§ **Exercise**
Your answer should be every line from the records that contains "scrollbar".
___ Information ___
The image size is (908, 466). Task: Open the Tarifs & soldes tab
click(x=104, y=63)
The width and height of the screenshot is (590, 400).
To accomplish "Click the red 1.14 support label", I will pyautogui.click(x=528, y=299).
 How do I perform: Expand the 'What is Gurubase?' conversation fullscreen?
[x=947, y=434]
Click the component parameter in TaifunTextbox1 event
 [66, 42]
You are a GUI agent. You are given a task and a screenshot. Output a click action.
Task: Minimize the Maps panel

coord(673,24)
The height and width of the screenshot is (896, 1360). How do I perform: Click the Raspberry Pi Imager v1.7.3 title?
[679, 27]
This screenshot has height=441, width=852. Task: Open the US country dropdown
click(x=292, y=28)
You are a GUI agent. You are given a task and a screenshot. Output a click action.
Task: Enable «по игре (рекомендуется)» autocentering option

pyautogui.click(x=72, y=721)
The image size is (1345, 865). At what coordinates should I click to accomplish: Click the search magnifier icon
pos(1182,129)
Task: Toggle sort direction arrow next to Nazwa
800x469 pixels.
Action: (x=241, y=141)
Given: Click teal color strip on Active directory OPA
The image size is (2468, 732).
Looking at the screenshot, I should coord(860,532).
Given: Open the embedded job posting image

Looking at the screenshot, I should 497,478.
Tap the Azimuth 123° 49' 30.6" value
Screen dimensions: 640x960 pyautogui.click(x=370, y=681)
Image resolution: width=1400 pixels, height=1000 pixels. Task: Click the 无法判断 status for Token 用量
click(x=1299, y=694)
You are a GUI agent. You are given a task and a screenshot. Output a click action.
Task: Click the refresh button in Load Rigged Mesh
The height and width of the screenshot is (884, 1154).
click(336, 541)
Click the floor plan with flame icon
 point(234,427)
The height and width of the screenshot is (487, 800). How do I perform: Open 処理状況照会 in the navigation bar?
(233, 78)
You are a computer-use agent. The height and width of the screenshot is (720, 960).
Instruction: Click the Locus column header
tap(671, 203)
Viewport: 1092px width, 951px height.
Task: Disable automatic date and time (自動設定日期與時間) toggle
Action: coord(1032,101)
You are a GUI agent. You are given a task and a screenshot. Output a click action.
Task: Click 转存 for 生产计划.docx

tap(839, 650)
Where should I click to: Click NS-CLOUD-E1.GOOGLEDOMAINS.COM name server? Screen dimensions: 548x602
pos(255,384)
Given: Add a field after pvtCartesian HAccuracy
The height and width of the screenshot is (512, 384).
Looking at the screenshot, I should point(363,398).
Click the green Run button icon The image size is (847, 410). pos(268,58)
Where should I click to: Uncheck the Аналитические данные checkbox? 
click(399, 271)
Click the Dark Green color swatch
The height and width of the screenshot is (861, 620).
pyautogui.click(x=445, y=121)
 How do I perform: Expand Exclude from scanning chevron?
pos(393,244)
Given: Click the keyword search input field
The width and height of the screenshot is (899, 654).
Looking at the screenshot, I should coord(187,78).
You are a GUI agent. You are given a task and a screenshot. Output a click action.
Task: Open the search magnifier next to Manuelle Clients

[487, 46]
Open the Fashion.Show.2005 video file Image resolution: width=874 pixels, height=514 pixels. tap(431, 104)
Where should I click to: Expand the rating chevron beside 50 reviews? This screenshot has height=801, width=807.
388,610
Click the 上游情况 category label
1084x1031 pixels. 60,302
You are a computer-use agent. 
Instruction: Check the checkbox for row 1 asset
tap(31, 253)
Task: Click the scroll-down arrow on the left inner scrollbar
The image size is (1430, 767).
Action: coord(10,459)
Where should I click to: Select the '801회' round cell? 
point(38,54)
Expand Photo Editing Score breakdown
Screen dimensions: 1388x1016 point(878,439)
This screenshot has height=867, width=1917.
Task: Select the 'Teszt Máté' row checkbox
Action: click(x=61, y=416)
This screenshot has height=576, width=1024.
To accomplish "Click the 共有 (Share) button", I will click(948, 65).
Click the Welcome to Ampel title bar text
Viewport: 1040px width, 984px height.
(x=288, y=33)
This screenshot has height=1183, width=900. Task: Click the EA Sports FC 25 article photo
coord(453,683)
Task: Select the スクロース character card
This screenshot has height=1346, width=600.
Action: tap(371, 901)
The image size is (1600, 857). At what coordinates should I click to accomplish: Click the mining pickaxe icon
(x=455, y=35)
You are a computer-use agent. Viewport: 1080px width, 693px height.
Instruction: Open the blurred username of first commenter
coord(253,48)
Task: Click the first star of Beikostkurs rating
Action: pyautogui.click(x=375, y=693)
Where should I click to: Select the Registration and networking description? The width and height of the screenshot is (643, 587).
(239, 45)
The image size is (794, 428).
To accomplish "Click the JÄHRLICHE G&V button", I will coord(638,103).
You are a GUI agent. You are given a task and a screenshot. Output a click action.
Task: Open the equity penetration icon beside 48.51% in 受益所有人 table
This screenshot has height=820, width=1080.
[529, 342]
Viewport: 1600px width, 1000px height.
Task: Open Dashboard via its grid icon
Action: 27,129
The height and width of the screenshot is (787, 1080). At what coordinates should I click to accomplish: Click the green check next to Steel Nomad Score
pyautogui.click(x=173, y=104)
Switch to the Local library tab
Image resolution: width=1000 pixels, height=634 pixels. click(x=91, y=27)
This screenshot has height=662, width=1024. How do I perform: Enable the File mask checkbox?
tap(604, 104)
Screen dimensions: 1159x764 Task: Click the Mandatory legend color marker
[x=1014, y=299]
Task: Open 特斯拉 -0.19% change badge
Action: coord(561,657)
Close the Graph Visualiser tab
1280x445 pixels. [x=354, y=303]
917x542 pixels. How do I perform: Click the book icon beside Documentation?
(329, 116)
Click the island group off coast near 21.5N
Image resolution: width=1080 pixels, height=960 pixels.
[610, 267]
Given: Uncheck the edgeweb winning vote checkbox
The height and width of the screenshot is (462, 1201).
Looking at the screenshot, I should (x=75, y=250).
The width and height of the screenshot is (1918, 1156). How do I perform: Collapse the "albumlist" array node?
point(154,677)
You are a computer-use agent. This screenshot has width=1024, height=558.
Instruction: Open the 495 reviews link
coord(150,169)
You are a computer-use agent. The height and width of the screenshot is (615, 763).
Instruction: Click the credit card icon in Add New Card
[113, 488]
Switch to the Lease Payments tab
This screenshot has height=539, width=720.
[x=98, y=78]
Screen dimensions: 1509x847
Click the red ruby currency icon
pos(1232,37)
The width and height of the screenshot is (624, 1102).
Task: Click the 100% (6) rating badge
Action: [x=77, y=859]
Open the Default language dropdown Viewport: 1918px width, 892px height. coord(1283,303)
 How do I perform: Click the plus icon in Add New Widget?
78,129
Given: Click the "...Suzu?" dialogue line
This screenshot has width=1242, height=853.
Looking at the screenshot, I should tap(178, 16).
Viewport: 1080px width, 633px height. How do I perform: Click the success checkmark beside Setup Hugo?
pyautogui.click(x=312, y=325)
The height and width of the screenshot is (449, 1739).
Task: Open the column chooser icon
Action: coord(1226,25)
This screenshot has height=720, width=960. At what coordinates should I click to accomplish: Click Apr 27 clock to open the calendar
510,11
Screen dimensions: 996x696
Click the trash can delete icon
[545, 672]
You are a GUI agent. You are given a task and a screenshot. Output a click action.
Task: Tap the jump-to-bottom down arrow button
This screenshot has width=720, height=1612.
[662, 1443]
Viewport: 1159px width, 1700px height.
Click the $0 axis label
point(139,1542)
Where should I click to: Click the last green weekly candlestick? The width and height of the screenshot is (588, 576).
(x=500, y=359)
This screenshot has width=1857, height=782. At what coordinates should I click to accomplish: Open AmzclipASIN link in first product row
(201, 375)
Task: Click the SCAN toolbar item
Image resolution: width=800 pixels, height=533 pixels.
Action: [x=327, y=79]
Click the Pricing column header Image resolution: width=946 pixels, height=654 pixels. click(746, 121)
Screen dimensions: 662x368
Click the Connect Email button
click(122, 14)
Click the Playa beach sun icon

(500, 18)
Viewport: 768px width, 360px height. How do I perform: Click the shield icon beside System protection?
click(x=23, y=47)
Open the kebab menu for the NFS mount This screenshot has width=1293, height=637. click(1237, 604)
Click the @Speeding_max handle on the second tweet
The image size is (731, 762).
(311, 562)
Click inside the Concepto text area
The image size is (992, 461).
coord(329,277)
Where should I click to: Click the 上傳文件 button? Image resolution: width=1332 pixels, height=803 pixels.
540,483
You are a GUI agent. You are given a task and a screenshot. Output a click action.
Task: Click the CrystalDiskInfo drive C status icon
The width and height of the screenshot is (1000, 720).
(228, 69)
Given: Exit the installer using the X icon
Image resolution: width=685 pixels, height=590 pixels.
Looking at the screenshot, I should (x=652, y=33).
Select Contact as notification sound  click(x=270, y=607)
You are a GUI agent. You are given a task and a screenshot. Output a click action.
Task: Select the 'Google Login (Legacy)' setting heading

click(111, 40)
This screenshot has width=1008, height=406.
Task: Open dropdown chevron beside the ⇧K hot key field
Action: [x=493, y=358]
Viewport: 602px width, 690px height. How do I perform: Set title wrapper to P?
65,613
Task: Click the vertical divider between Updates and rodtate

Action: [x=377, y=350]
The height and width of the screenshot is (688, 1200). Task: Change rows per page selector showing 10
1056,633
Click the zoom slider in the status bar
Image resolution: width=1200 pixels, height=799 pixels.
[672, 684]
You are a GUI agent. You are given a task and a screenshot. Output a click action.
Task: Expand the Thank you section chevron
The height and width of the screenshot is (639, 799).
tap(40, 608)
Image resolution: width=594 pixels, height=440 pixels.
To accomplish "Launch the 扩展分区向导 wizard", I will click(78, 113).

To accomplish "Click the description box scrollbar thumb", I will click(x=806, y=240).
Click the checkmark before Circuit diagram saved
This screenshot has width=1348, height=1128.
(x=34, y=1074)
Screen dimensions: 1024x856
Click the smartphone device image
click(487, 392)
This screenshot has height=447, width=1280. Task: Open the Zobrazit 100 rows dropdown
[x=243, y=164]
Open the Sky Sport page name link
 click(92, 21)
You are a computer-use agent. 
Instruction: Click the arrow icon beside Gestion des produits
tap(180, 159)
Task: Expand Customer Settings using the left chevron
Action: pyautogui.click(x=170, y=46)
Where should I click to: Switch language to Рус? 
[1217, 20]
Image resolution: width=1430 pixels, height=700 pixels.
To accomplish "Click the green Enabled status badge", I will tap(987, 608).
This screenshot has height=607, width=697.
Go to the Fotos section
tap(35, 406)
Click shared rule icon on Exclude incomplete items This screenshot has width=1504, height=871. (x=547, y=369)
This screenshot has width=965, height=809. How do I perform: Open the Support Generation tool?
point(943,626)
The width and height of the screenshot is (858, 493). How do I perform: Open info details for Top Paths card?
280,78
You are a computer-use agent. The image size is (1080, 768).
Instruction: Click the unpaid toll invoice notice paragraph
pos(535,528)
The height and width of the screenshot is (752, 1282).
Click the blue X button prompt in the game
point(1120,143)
___
§ **Output for this task**
Task: Click the scroll-down arrow on the left inner scrollbar
To accomplish "Click the description box scrollbar thumb", I will click(x=806, y=240).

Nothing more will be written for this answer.